• _EXTRACT TO READ_:
○ ○ ○ ○ ○ ○ ○
- The Washington Times - Tuesday, December 28, 1999

NEW YORK - Tom Rush is taking a seat in a Columbia Records conference room to do an interview when his cell phone rings.

"I tell people I carry this in case there's a folk-music emergency," he jokes. Actually, Mr. Rush does voice-overs, and the call is about a job.

"The microphone is in my spare room in Moose, Wyo.," Mr. Rush tells the interviewer. "And the tape recorder is in Hong Kong."

But back to folk music.

"Folk music is doing well," Mr. Rush says. "I think it is achieving a steady presence in the culture, like jazz and classical. It is not just a branch of pop music.

"I think a lot of artists, if you scratch a little below the surface, are folk singers. Bruce Springsteen made some very folky records. Nobody ever called them that. Also Paul Simon. And Jewel I can't perceive the difference between her and a folk singer."

His new CD, "The Very Best of Tom Rush: No Regrets," has 17 songs, ranging from "San Francisco Bay Blues," first recorded live at a Boston coffeehouse in 1962, through folk rock to 1999's "River Song."

"For the anthology, I had to listen to everything I ever recorded. It took a while. I tend to be pretty critical of my own stuff. I like the stuff that made it onto the CD," he says. "A few other cuts just gave me the creeps. What was I thinking?"

Mr. Rush learned "San Francisco Bay Blues" when he was studying English literature at Harvard University. Composer Jesse Fuller taught him the song when he was a guest on Mr. Rush's 30-minute radio program.

"You had to learn 'San Francisco Bay Blues' if you were going to be a folk singer," Mr. Rush says, adding: "I think I do it better today."
○ ○ ○ ○ ○ ○ ○
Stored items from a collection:
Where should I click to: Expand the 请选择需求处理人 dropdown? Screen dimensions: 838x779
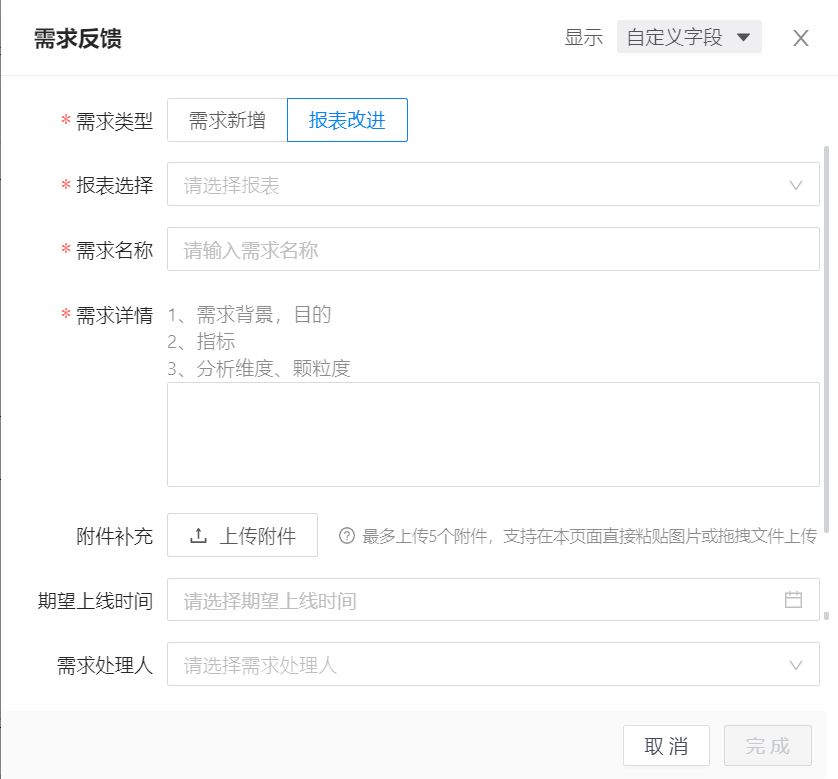[480, 665]
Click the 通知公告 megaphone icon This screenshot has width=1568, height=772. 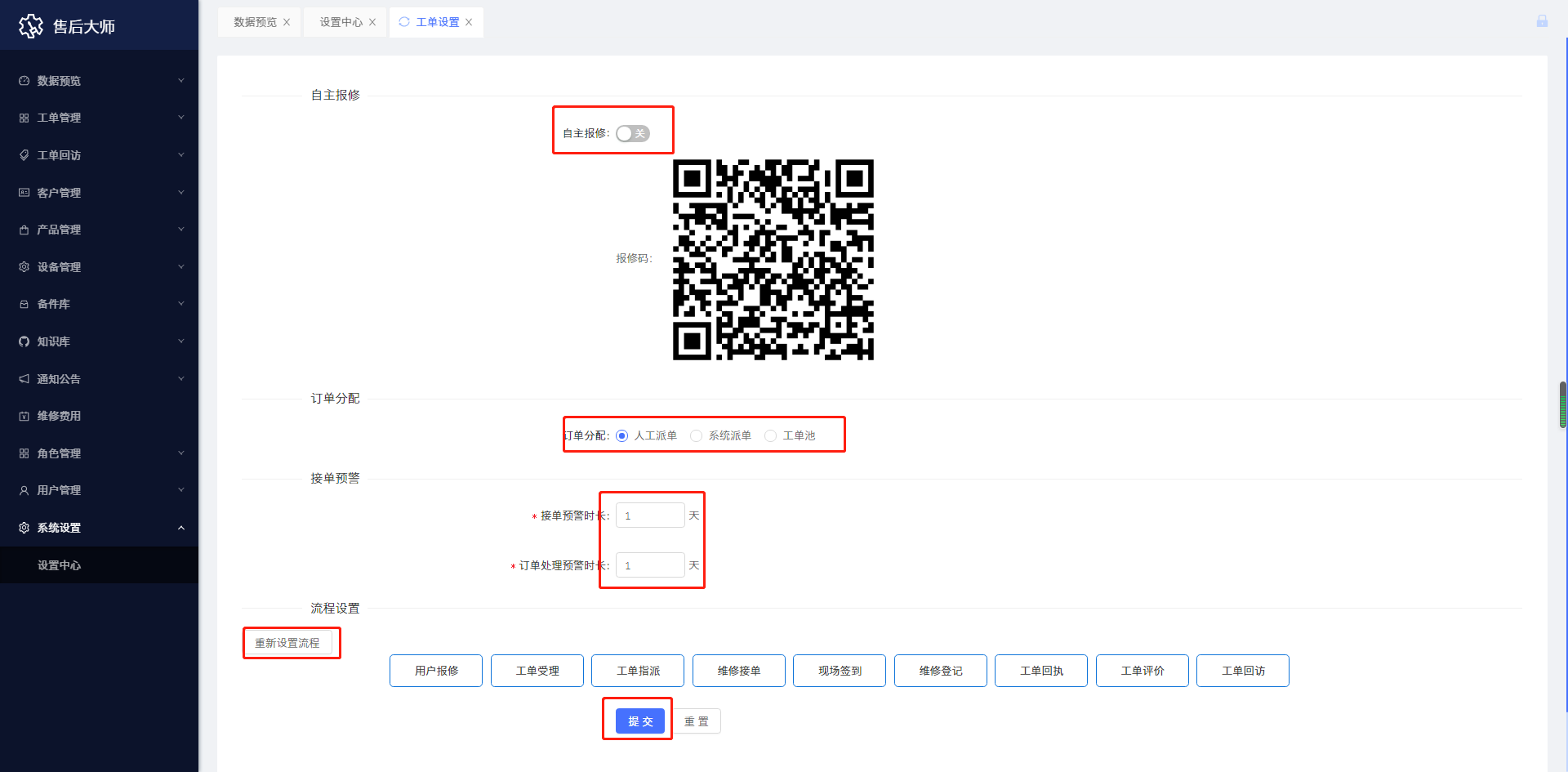[24, 379]
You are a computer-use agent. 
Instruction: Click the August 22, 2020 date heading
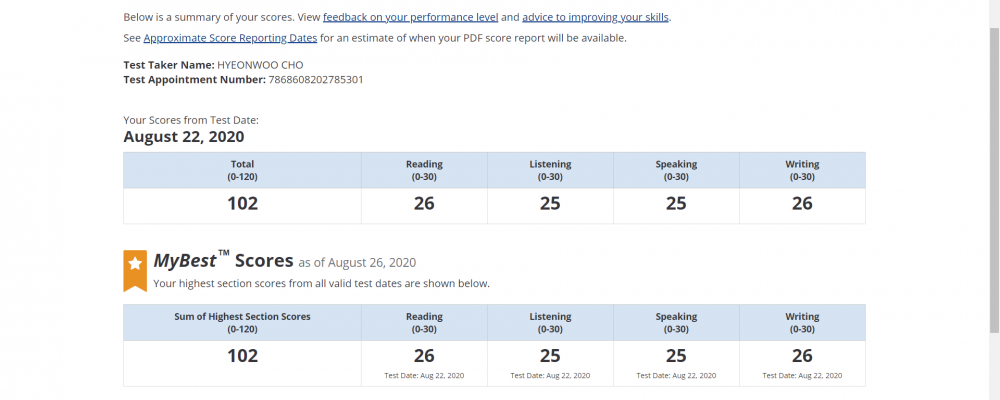[184, 137]
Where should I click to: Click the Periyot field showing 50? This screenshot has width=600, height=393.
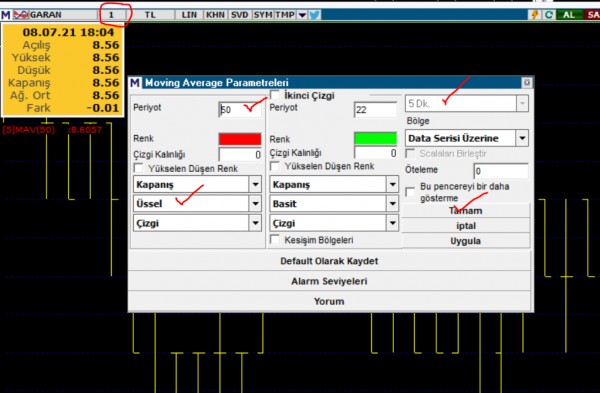click(x=240, y=110)
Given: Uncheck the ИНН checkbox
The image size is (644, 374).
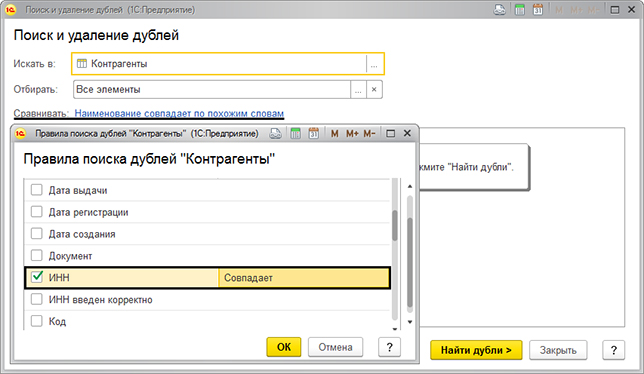Looking at the screenshot, I should click(x=37, y=277).
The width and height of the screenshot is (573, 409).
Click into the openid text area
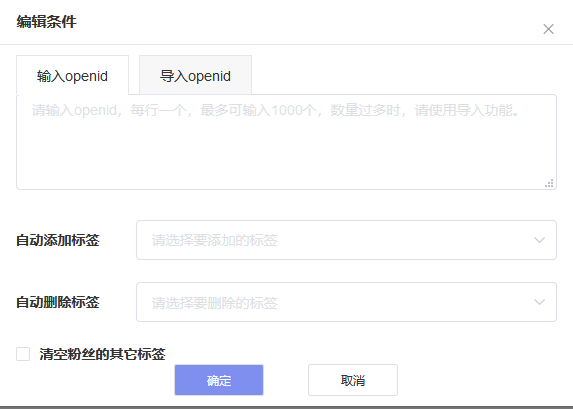(286, 142)
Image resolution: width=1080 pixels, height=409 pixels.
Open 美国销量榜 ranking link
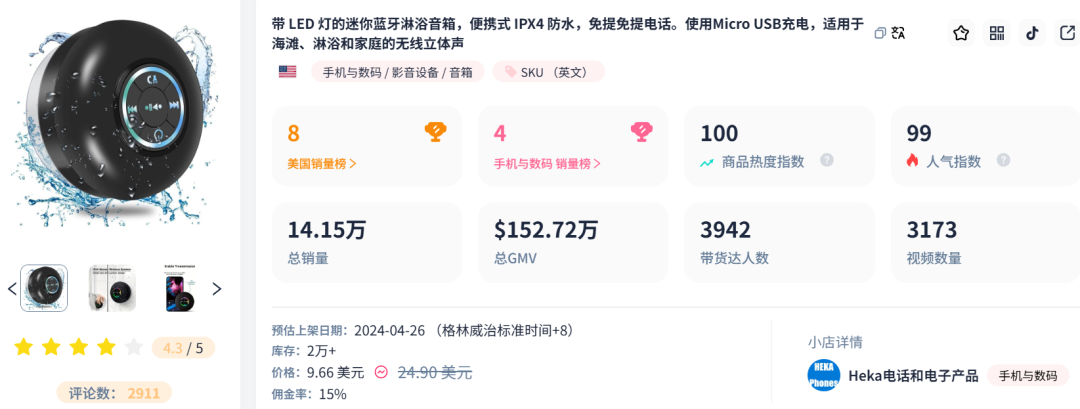click(322, 162)
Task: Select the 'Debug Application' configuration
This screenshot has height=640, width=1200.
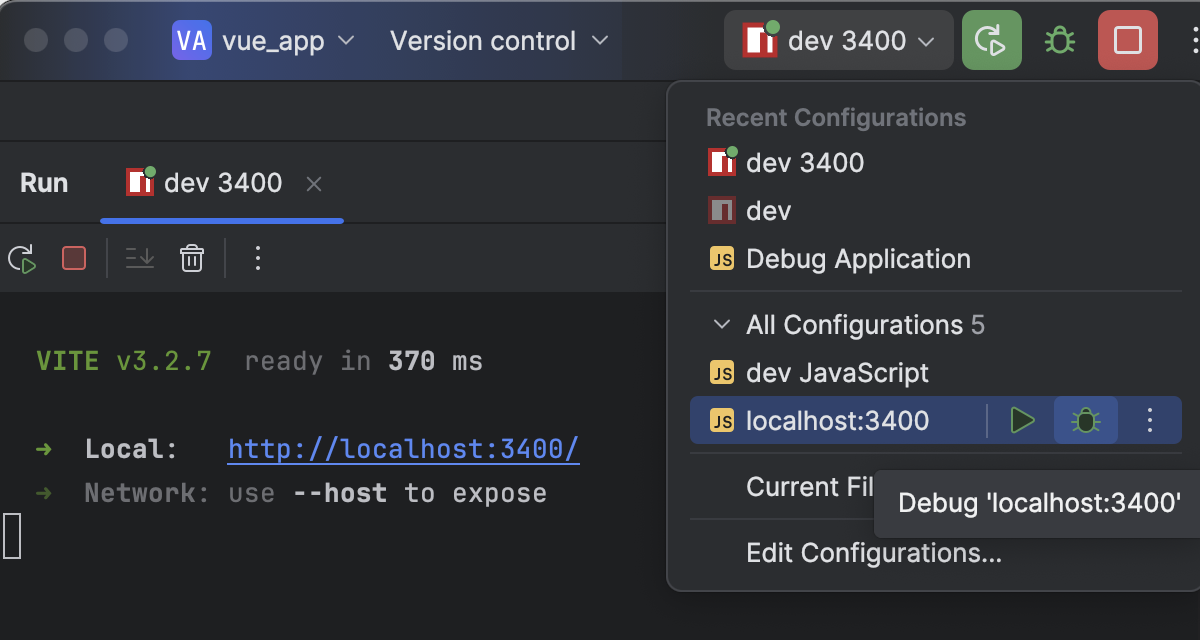Action: (x=858, y=259)
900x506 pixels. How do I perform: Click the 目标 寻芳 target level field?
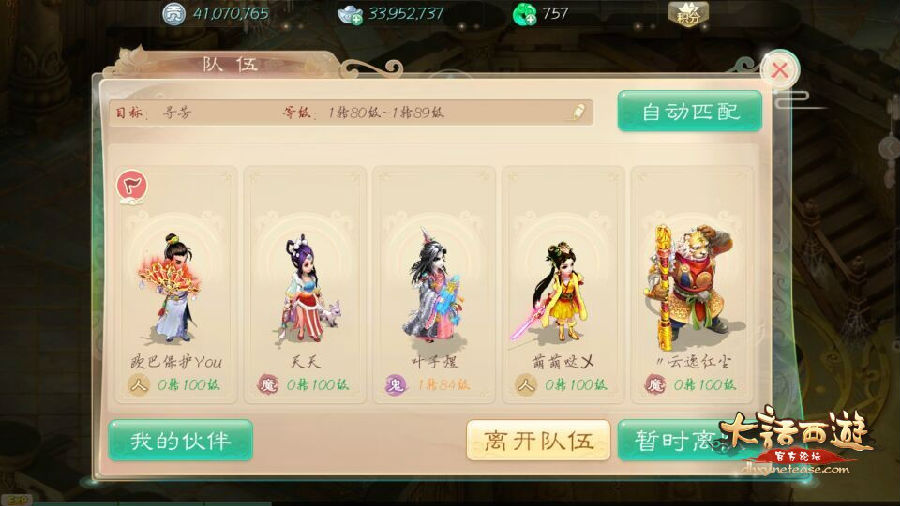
○ ○ ○ ○ ○ ○ ○
• _WORK TO BE COMPLETED_:
Repeat the stretch of the Tom Rush interview from "- The Washington" through "about a job." word for word.

• _RESPONSE AREA_:
- The Washington Times - Tuesday, December 28, 1999

NEW YORK - Tom Rush is taking a seat in a Columbia Records conference room to do an interview when his cell phone rings.

"I tell people I carry this in case there's a folk-music emergency," he jokes. Actually, Mr. Rush does voice-overs, and the call is about a job.